There is another point in this experiment which is less often emphasized. Ignoring something—such as the black T-shirt team in this experiment—requires a form of attention. It costs us attention to ignore something. Many of us live and work in environments that require us to ignore a huge amount of information—that flashing advert, a bouncing icon or pop-up.

In another famous psychology experiment, Walter Mischel’s Marshmallow Test, four-year-olds had a choice of eating a marshmallow immediately or two in fifteen minutes. While filmed, each child was put in a room alone in front of the plate with a marshmallow. They squirmed and fidgeted, poked the marshmallow and stared at the ceiling. A third of the children couldn’t resist the marshmallow and gobbled it up, a third nibbled cautiously, but the last third figured out how to distract themselves. They looked under the table, sang… did anything but look at the sweet. It’s a demonstration of the capacity to reallocate attention. In a follow-up study some years later, those who’d been able to wait for the second marshmallow had better life outcomes, such as academic achievement and health. One New Zealand study of 1,000 children found that this form of self-regulation was a more reliable predictor of future success and wellbeing than even a good IQ or comfortable economic status.

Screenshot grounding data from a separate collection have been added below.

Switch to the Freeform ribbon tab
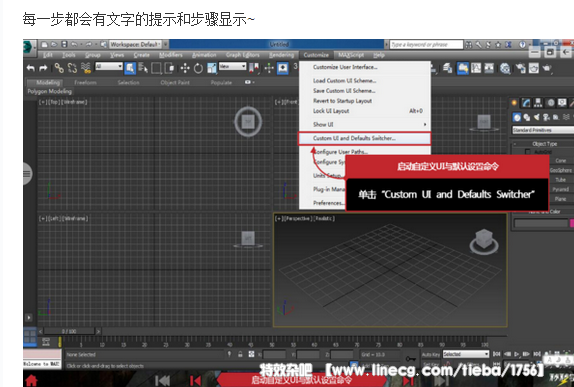This screenshot has height=387, width=574. click(85, 82)
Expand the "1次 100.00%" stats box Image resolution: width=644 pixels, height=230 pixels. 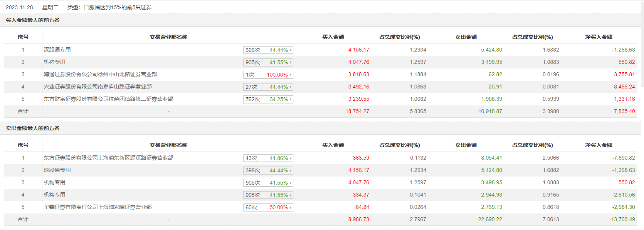point(268,75)
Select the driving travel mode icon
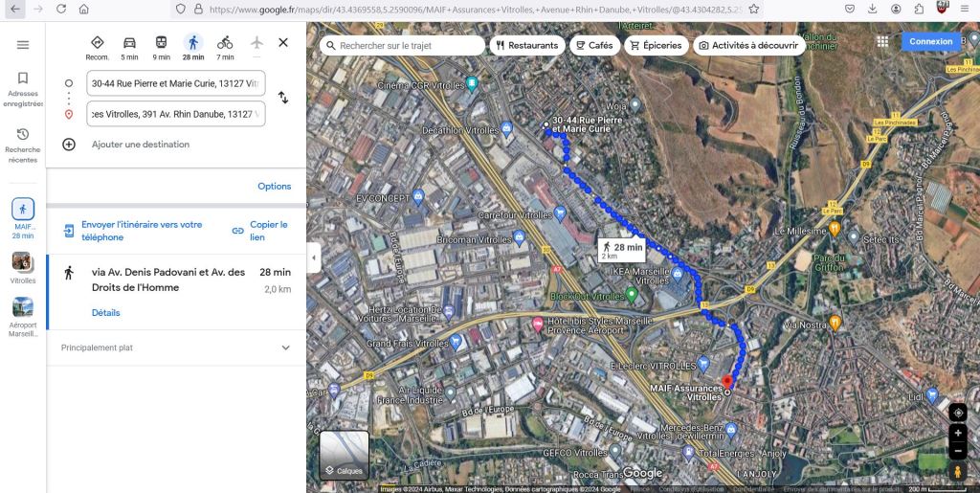 point(129,43)
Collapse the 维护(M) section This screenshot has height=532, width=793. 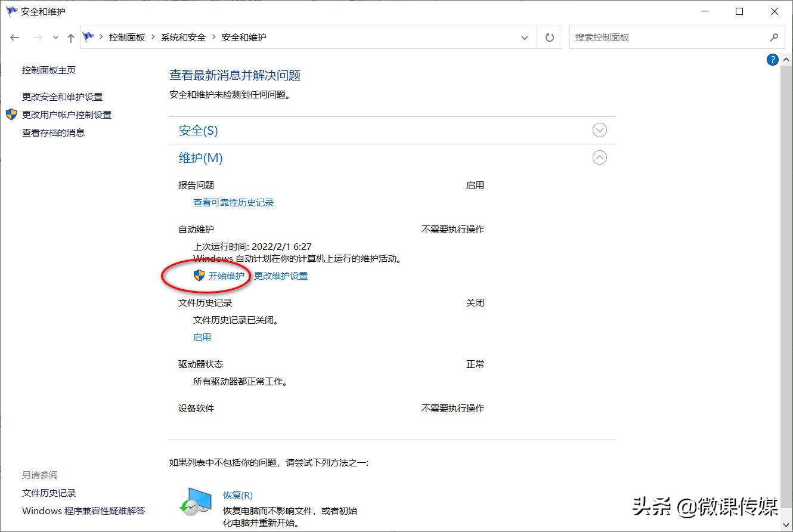click(x=599, y=157)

What, then, are the implications of how digital technologies are transforming our patterns of attention? In the current political anxiety about social mobility and inequality, more weight needs to be put on this most crucial and basic skill: sustaining attention.

*

I learned to concentrate as a child. Being a bookworm helped. I’d be completely absorbed in my reading as the noise of my busy family swirled around me. It was good training for working in newsrooms; when I started as a journalist, they were very noisy places with the clatter of keyboards, telephones ringing and fascinating conversations on every side. What has proved much harder to block out is email and text messages.

The digital tech companies know a lot about this widespread habit; many of them have built a business model around it. They’ve drawn on the work of the psychologist B.F. Skinner who identified back in the Thirties how, in animal behavior, an action can be encouraged with a positive consequence and discouraged by a negative one. In one experiment, he gave a pigeon a food pellet whenever it pecked at a button and the result, as predicted, was that the pigeon kept pecking. Subsequent research established that the most effective way to keep the pigeon pecking was “variable-ratio reinforcement.” Give the pigeon a food pellet sometimes, and you have it well and truly hooked.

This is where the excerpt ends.